======== Dataset records

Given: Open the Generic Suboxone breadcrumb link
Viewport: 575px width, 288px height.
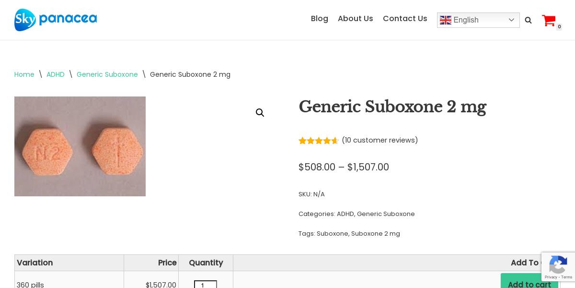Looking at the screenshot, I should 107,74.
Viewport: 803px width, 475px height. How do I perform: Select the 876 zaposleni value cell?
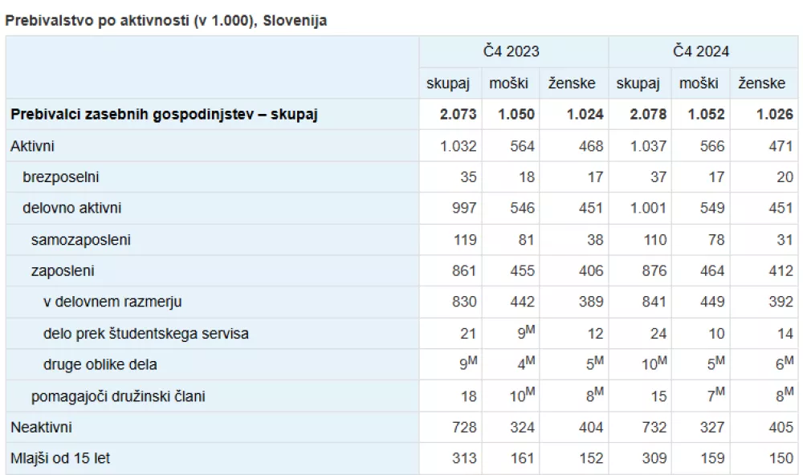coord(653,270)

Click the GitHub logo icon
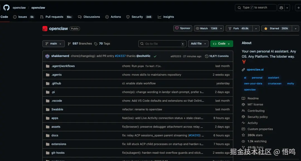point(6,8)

================
======== Dataset records

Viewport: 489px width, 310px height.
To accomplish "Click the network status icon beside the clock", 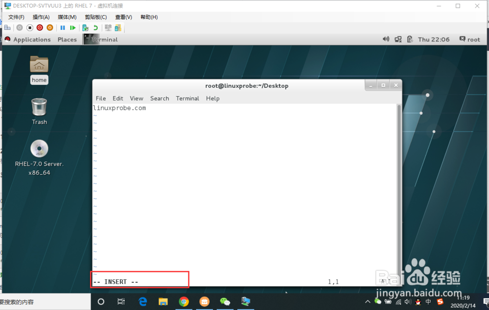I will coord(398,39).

================
======== Dataset records

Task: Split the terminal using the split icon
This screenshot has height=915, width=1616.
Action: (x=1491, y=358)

================

List every line above that contains the string "width", copying each one in full.

In response »
Viewport: 575px width, 288px height.
Viewport: 803px width, 475px height. How do I perform: Select the 876 zaposleni value cell?
Viewport: 489px width, 310px height.
This screenshot has height=915, width=1616.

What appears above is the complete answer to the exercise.